While it is clearly true that in these diseases a minority rather than majority of patients benefit from treatment, that doesn’t diminish the benefit of the responding minority. A patient with cancer should decide with full information whether the potential benefits of chemotherapy are worth the potential risks, and make the individual decisions that are best for him or her.
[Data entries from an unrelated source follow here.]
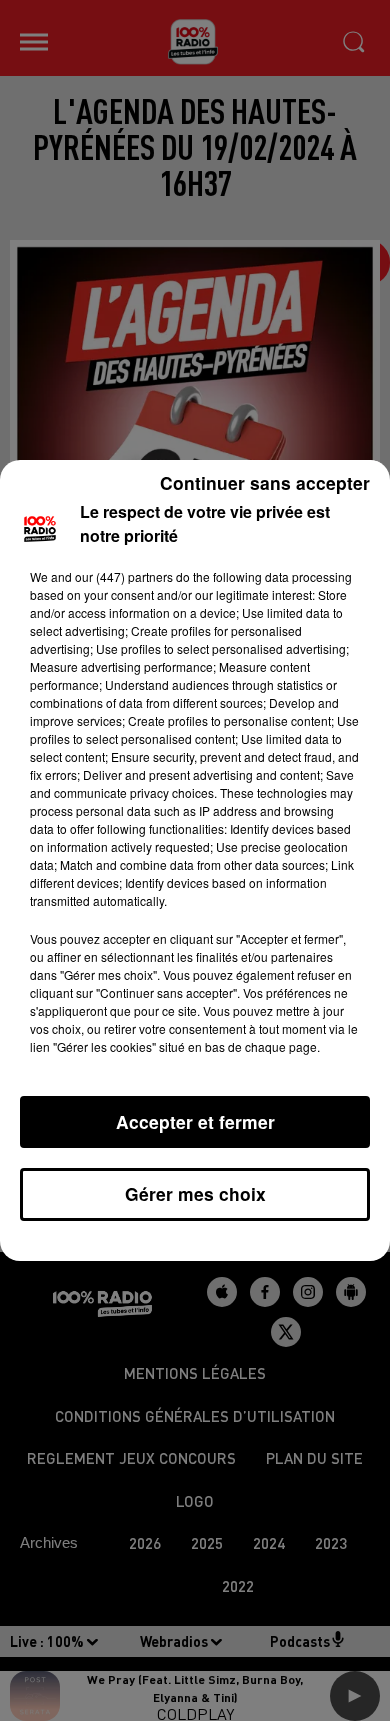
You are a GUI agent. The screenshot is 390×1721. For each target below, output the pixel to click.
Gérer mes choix (195, 1193)
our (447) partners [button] (124, 576)
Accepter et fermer (195, 1121)
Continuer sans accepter (265, 482)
As I read Shapiro’s letter, I couldn’t help but think of the many patients I have treated who have benefited from chemotherapy, who might have not tried such therapy had they read his article. One patient, clearly an exceptional case, came particularly to mind. He is a young man whom I treated with conventional chemotherapy 12 years ago for metastatic colon carcinoma, incurable by surgery or radiation. Chemotherapy for him resulted in a disappearance of his disease, a resolution of his intractable pain, and a subsequently (to date) normal life--with the fathering of two children.

I would guess he would take issue with Shapiro’s statement that there is “no convincing evidence that chemotherapy offers any benefits whatsoever.”

GREGORY P. SARNA MD

Los Angeles

Sarna is an associate professor of medicine at UCLA and director of the Bowyer Multidisciplinary Oncology Clinic.